» TASK INSTRUCTIONS: Please write out the whole Python refactorings article below word for word.

» EXCERPTED PASSAGE:
Python Refactorings

Python code — Photo by Chris Ried on Unsplash

Writing clean, Pythonic code is all about making it as understandable, yet concise, as possible. This is the seventh part of a series on Python refactorings, based on those that can be done automatically by Sourcery. Here are parts 1, 2, 3, 4, 5 and 6.

The focus of this series is on why these changes are good ideas, not just on how to do them.

Extract duplicate code into a method

Don't Repeat Yourself (DRY) is an important tenet of writing clean, maintainable code. Duplicated code bloats the code base, making it harder to read and understand. It often also leads to bugs. Where changes are made in only some of the duplicated areas unintended behaviour will often arise.

One of the main ways to remove duplication is to extract the common areas into another method and call that.

def extraction_example():
    self.speed_slider = Scale(
        self.parent, from_=1, to=10, orient=HORIZONTAL, label="Speed"
    )
    self.speed_slider.pack()
    self.speed_slider.set(DEFAULT_SPEED)
    self.speed_slider.configure(background="white")

    self.force_slider = Scale(
        self.parent, from_=1, to=10, orient=HORIZONTAL, label="Force"
    )
    self.force_slider.pack()
    self.force_slider.set(DEFAULT_FORCE)
    self.force_slider.configure(background="white")

Here you can see that the code to create a slider is repeated twice. In each case the Scale object is created and then the same three methods are called on it, with some differing arguments.

You can extract this out into a method like this:

def extraction_example():
    self.speed_slider = create_slider(self, "Speed", DEFAULT_SPEED)
    self.force_slider = create_slider(self, "Force", DEFAULT_FORCE)

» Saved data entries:
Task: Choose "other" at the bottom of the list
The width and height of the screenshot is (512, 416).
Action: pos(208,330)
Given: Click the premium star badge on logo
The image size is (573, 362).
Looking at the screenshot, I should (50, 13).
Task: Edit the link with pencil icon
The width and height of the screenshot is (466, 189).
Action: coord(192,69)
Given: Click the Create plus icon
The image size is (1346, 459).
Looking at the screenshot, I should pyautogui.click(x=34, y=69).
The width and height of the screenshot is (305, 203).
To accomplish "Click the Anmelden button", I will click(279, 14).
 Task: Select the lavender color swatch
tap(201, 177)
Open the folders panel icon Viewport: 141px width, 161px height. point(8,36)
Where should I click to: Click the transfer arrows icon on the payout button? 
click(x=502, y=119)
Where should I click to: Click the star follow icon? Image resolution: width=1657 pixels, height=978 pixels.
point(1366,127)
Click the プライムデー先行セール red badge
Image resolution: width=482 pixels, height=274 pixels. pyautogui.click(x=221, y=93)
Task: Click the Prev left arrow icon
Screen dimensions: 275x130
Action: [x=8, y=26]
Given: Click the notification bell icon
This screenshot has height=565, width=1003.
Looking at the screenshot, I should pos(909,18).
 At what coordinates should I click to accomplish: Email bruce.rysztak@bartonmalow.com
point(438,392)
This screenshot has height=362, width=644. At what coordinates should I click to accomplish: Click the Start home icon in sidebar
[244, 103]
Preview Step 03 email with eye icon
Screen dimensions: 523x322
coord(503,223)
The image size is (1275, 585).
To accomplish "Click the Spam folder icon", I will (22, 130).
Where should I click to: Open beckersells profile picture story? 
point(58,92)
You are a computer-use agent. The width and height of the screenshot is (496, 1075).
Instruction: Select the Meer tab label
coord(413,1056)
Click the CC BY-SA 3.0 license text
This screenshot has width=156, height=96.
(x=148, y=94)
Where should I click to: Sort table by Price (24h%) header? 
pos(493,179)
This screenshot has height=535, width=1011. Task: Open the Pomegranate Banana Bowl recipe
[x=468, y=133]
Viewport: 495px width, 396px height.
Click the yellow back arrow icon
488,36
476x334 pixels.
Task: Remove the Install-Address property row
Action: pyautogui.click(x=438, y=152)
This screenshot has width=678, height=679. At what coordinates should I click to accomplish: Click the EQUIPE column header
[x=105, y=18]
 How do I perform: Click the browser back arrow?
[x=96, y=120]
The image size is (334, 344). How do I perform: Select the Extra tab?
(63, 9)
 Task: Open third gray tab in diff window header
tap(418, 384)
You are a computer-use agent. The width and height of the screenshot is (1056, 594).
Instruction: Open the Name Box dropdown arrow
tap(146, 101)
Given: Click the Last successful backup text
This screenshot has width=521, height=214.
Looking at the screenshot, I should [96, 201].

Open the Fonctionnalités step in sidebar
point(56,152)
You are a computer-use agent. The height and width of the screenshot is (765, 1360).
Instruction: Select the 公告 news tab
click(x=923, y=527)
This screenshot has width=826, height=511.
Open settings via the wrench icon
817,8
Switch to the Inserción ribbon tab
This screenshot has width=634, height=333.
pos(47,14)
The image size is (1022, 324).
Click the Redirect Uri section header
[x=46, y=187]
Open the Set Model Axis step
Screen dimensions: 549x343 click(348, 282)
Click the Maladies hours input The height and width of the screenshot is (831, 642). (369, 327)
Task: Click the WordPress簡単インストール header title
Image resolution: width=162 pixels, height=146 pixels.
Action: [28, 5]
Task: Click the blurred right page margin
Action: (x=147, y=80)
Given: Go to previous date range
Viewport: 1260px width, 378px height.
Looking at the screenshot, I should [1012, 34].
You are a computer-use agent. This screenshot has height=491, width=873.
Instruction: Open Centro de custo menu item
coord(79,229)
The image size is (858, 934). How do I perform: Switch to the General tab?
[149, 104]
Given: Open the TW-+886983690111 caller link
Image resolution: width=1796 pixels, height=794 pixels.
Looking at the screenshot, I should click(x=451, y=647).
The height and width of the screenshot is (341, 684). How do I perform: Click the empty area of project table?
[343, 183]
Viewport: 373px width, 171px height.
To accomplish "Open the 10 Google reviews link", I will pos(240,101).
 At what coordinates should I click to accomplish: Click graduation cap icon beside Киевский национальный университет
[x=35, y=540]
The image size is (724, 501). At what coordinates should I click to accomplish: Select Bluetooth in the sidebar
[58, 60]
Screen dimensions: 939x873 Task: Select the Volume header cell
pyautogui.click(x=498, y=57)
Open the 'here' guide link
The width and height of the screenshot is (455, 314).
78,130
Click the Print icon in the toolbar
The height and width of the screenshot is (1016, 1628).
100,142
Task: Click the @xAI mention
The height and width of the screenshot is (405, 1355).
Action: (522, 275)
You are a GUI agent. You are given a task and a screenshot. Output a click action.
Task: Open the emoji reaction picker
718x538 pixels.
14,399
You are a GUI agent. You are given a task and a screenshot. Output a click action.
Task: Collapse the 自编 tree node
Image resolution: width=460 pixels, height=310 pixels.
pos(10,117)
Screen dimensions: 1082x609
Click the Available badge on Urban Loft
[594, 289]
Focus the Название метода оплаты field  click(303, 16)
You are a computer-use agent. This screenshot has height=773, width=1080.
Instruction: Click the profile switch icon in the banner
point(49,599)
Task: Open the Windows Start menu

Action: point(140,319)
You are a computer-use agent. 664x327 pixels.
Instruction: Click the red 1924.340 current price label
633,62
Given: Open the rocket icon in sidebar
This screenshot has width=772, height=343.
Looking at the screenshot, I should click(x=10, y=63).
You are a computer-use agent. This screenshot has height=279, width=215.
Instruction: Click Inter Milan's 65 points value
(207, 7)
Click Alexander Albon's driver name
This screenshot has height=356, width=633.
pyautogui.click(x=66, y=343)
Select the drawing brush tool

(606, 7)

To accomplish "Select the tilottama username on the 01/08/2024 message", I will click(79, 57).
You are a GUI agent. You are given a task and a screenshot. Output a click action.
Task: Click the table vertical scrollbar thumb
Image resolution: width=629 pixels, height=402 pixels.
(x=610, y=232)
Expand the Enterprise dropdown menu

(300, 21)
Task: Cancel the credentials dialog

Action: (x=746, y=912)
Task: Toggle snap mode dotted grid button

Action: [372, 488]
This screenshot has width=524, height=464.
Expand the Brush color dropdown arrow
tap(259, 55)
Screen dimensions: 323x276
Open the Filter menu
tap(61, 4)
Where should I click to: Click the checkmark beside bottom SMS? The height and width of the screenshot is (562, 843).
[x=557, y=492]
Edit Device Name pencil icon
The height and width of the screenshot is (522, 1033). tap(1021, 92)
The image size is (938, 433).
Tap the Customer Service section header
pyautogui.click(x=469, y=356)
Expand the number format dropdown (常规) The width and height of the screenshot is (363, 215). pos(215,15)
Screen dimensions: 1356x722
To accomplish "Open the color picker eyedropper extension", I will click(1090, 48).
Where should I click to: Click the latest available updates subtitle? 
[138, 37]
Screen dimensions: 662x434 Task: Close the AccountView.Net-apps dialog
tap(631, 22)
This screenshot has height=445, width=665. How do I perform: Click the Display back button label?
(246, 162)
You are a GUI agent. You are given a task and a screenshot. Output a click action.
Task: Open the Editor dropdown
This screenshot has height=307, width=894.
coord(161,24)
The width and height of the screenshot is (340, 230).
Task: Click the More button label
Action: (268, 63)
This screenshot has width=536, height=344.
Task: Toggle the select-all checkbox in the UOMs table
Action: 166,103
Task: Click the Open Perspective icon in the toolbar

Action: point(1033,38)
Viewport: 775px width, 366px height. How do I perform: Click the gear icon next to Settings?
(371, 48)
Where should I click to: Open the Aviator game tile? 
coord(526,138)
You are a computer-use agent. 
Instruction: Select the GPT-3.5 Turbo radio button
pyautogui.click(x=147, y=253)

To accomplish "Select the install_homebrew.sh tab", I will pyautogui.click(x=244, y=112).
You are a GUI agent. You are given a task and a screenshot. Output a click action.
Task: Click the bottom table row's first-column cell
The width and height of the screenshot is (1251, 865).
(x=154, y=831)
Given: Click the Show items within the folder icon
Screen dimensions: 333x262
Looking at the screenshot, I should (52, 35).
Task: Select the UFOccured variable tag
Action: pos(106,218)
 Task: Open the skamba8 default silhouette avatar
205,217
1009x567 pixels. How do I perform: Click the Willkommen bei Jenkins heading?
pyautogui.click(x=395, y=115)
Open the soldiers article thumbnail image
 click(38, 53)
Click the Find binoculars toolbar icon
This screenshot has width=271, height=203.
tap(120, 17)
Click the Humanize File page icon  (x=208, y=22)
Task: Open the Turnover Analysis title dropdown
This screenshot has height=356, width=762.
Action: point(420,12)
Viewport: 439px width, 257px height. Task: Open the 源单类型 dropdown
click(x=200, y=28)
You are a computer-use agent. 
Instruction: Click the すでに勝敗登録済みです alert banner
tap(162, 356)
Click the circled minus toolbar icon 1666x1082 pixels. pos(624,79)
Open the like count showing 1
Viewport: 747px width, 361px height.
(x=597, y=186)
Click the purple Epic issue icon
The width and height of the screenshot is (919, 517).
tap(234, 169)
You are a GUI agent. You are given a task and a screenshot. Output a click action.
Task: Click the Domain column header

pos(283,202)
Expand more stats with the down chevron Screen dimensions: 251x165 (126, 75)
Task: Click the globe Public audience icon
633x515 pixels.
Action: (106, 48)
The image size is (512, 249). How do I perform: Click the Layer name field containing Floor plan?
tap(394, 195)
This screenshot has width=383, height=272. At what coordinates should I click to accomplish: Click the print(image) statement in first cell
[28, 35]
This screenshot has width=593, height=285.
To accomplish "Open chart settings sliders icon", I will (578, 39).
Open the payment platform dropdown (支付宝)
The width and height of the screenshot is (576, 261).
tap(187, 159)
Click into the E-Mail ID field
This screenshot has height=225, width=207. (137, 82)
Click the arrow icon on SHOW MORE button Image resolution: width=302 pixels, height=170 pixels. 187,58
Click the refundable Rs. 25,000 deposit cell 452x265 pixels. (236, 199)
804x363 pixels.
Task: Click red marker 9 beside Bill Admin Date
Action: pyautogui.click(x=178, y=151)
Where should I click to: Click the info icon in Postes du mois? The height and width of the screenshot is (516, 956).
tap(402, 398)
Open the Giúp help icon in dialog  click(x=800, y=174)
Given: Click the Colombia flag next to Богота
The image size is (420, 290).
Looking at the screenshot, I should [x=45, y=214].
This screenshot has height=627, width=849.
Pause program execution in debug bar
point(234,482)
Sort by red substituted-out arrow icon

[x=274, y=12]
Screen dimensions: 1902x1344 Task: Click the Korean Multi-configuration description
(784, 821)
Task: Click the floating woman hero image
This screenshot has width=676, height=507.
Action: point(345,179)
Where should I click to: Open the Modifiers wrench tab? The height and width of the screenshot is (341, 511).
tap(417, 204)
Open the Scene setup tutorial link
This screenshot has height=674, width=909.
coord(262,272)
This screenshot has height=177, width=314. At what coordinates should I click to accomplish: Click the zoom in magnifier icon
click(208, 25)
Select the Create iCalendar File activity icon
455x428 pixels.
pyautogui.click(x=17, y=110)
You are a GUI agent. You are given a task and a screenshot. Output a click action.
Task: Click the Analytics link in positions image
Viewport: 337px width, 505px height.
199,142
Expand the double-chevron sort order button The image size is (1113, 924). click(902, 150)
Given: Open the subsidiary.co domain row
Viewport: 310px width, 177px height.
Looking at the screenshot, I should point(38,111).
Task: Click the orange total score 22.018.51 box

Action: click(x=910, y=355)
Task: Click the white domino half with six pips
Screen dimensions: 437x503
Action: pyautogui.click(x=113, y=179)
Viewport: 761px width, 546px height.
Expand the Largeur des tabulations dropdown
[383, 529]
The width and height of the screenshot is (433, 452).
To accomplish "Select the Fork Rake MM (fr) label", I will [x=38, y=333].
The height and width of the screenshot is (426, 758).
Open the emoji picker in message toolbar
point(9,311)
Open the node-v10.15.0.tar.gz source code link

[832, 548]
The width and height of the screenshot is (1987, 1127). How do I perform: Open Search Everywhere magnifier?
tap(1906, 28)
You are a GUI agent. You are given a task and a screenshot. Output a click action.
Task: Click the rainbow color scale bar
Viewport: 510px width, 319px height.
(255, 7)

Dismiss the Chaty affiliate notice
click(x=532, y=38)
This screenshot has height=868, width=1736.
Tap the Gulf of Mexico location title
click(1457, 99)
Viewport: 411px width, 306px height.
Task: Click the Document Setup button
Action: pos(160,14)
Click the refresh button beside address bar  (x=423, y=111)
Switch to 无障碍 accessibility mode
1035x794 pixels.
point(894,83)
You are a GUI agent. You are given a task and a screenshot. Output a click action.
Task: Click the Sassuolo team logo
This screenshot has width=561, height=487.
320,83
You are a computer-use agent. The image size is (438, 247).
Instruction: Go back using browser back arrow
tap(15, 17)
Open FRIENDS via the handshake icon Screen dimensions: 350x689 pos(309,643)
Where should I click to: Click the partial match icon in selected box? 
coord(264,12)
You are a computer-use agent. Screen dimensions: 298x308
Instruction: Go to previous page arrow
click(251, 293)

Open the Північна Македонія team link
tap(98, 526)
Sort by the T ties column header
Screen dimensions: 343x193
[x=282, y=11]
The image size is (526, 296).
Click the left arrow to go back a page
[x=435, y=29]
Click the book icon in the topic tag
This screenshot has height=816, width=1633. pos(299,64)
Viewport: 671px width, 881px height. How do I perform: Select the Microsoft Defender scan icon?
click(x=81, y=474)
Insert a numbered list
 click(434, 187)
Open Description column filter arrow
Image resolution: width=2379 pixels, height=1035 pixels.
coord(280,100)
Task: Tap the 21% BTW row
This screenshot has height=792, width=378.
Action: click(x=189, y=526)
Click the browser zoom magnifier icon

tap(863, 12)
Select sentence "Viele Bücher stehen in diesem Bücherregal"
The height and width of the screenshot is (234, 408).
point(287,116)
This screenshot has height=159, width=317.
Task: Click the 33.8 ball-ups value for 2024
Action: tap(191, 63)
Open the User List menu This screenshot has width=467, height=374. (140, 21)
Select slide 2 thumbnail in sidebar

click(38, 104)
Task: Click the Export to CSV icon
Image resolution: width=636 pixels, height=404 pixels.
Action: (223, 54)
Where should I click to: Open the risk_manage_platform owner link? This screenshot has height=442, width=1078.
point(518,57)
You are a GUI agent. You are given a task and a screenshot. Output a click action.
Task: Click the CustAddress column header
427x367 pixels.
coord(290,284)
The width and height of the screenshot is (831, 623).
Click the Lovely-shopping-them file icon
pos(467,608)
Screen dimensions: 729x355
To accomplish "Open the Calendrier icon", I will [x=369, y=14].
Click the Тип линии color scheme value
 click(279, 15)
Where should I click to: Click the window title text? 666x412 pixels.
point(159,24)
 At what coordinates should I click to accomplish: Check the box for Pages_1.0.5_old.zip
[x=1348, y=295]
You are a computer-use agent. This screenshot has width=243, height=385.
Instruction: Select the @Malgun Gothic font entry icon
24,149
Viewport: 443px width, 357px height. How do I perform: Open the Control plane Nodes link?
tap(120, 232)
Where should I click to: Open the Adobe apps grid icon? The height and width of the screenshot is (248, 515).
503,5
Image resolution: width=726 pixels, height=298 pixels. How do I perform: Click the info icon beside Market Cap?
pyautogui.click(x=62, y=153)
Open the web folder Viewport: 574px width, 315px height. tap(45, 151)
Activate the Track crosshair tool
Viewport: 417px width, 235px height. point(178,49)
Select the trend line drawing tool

» EXERCISE OUTPUT:
Python Refactorings

Python code — Photo by Chris Ried on Unsplash

Writing clean, Pythonic code is all about making it as understandable, yet concise, as possible. This is the seventh part of a series on Python refactorings, based on those that can be done automatically by Sourcery. Here are parts 1, 2, 3, 4, 5 and 6.

The focus of this series is on why these changes are good ideas, not just on how to do them.

Extract duplicate code into a method

Don't Repeat Yourself (DRY) is an important tenet of writing clean, maintainable code. Duplicated code bloats the code base, making it harder to read and understand. It often also leads to bugs. Where changes are made in only some of the duplicated areas unintended behaviour will often arise.

One of the main ways to remove duplication is to extract the common areas into another method and call that.

def extraction_example():
    self.speed_slider = Scale(
        self.parent, from_=1, to=10, orient=HORIZONTAL, label="Speed"
    )
    self.speed_slider.pack()
    self.speed_slider.set(DEFAULT_SPEED)
    self.speed_slider.configure(background="white")

    self.force_slider = Scale(
        self.parent, from_=1, to=10, orient=HORIZONTAL, label="Force"
    )
    self.force_slider.pack()
    self.force_slider.set(DEFAULT_FORCE)
    self.force_slider.configure(background="white")

Here you can see that the code to create a slider is repeated twice. In each case the Scale object is created and then the same three methods are called on it, with some differing arguments.

You can extract this out into a method like this:

def extraction_example():
    self.speed_slider = create_slider(self, "Speed", DEFAULT_SPEED)
    self.force_slider = create_slider(self, "Force", DEFAULT_FORCE)